◆ Excerpted passage ◆
--

Syria activists say airstrikes in rebel-held Aleppo kill at least 30

FILE -- In this Sunday, April 24, 2016, file photo made from video posted online by the Syrian Civil Defense White Helmets, a man helps an injured man as others stand in rubble after airstrikes and shelling hit Aleppo, Syria. A military buildup in northern Syria coupled with heavy fighting and mounting civilian casualties spells the end of a cease-fire that for two months brought much needed relief to war-stricken Syrians, ushering in what could be an even more ruinous chapter in the country's five-year-old conflict. (Syrian Civil Defense White Helmets via AP video, File)

BEIRUT (AP) — A series of airstrikes hit a hospital and nearby buildings in the rebel-held part of Syria’s contested city of Aleppo overnight, killing at least 30 people — including two doctors and three children — as the U.N. envoy for Syria appealed early Thursday on the U.S. and Russia to help revive the Syrian peace talks and a cease-fire he said “hangs by a thread.”

The chief Syrian opposition negotiator Mohammed Alloush blamed the government of President Bashar Assad for the deadly airstrikes on Aleppo. He told The Associated Press that the latest violence by government forces shows “the environment is not conducive to any political action.”

The strikes hit shortly before midnight Wednesday, according to opposition activists and rescue workers. They struck a well-known field hospital in the rebel-held district of al-Sukkari in Aleppo. The dead included one of the few pediatricians remaining in the city’s opposition-held areas and a dentist, activists said.

The head of the Britain-based Syrian Observatory for Human Rights said at least 20 were killed, including three children, and that the hospital was completely destroyed.

--

◆ Check your understanding ◆
- A) Answer these questions from the Aleppo airstrikes article:
(i) Whom did Mohammed Alloush blame for the deadly airstrikes?
(ii) In which rebel-held district was the field hospital that the strikes hit?
(iii) At what time did the strikes hit, according to opposition activists and rescue workers?
- B) Based on the Aleppo airstrikes article, explain why Mohammed Alloush considered the environment unfavorable to political action.

--

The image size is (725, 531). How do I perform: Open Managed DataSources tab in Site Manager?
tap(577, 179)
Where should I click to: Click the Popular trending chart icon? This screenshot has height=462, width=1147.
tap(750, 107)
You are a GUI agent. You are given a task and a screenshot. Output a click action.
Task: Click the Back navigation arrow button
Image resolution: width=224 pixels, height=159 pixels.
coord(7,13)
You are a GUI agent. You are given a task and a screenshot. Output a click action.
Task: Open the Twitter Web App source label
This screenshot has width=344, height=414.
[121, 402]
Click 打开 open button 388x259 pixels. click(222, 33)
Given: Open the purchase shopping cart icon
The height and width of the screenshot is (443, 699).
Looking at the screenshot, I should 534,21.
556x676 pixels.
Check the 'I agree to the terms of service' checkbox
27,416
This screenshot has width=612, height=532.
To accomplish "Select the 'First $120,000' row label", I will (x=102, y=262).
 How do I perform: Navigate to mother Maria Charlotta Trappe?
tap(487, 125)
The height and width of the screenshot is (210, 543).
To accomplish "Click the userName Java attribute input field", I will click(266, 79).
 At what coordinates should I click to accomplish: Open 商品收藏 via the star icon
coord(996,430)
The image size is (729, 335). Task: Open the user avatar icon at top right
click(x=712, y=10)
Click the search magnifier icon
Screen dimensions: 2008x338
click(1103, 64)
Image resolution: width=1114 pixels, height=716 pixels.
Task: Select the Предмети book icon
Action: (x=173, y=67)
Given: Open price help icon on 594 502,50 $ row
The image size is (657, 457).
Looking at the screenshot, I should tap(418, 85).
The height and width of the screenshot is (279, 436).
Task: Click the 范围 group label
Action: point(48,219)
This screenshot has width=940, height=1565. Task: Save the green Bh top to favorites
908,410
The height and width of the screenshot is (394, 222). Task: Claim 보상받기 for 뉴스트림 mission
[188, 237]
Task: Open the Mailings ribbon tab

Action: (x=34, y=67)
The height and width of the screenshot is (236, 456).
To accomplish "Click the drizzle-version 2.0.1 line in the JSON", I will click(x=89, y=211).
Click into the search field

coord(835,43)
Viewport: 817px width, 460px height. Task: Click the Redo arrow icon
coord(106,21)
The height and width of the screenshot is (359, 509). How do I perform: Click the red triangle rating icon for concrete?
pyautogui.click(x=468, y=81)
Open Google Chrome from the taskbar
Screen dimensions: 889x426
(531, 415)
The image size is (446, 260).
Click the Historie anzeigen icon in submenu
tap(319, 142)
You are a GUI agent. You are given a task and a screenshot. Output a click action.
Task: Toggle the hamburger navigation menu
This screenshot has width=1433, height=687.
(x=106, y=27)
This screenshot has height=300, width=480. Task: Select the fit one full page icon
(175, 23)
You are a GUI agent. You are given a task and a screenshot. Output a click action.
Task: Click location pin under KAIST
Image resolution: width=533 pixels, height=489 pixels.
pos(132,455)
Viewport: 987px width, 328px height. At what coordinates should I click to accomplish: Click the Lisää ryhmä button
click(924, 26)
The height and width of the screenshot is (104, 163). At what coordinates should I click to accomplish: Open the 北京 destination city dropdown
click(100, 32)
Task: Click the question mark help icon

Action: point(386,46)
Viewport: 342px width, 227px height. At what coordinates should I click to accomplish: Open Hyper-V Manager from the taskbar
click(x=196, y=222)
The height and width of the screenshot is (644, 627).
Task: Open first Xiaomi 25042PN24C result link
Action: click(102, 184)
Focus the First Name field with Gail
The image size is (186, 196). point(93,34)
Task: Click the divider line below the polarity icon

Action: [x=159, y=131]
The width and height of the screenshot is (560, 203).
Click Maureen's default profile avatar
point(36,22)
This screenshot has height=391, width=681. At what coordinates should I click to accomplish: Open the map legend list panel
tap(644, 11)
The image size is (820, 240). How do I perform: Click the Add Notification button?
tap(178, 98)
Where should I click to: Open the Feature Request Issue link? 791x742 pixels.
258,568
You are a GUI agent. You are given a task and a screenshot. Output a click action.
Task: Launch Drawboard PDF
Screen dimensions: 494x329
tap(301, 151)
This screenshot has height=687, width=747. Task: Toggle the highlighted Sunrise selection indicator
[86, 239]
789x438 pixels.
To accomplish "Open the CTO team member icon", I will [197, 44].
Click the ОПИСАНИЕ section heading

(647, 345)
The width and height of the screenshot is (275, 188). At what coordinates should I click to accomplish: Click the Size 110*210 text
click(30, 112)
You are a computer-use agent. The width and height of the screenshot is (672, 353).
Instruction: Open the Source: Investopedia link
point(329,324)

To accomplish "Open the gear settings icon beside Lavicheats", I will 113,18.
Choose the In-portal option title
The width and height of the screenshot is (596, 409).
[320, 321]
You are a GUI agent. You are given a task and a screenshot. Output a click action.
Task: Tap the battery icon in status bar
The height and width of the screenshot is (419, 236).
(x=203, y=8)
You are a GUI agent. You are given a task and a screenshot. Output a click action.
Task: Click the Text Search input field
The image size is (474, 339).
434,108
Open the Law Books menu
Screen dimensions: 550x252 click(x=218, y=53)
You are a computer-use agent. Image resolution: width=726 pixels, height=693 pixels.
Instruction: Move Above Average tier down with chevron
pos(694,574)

--

◆ List of answers ◆
- A)
(i) The government of President Bashar Assad.
(ii) Al-Sukkari.
(iii) Shortly before midnight Wednesday.

- B) Alloush told The Associated Press that the latest violence by government forces showed that "the environment is not conducive to any political action." He blamed the Assad government for the deadly airstrikes on Aleppo.